We establish new correlation bounds and pseudorandom generators for a collection of computation models. These models are all natural generalizations of structured low-degree $F_2$-polynomials that we did not have correlation bounds for before. In particular:
1. We construct a PRG for width-2 $poly(n)$-length branching programs which read $d$ bits at a time with seed length $2^{O(\sqrt{\log n})}\cdot d^2\log^2(1/\epsilon)$. This comes quadratically close to optimal dependence in $d$ and $\log(1/\epsilon)$. Improving the dependence on $n$ would imply nontrivial PRGs for $\log n$-degree $F_2$-polynomials. The previous PRG by Bogdanov, Dvir, Verbin, and Yehudayoff had an exponentially worse dependence on $d$ with seed length of $O(d\log n + d2^d\log(1/\epsilon))$.
2. We provide correlation bounds and PRGs against size-$n^{\Omega(\log n)}$ AC0 circuits with either $n^{.99}$ SYM gates (computing an arbitrary symmetric function) or $n^{.49}$ THR gates (computing an arbitrary linear threshold function). Previous work of Servedio and Tan only handled $n^{.49}$ SYM gates or $n^{.24}$ THR gates, and previous work of Lovett and Srinivasan only handled polysize circuits.
3. We give exponentially small correlation bounds against degree-$n^{O(1)}$ $F_2$-polynomials set-multilinear over some partition of the input into $n^{.99}$ parts (noting that at $n$ parts, we recover all low-degree polynomials). This generalizes correlation bounds against degree-$(d-1)$ polynomials which are set-multilinear over a fixed partition into $d$ blocks, which were established by Bhrushundi, Harsha, Hatami, Kopparty and Kumar.

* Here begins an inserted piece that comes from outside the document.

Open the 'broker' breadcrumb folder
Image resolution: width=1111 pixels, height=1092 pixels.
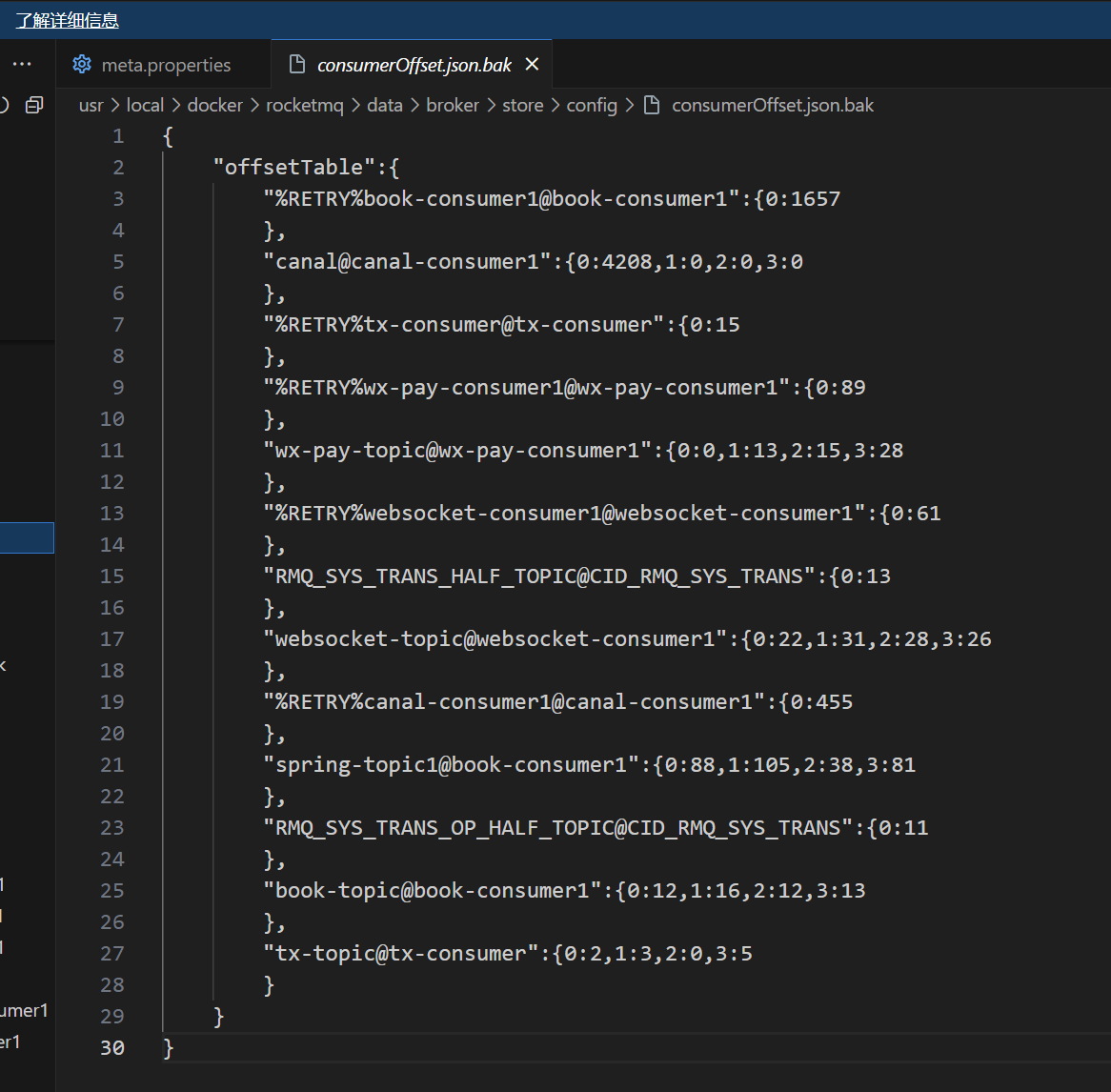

The common technique behind all of these results is to fortify a hard function with the right type of extractor to obtain stronger correlation bounds. Although this technique has been used in previous work, it relies on the model shrinking to a very small class under random restrictions. Our results show such fortification can be done even for classes that do not enjoy such behavior.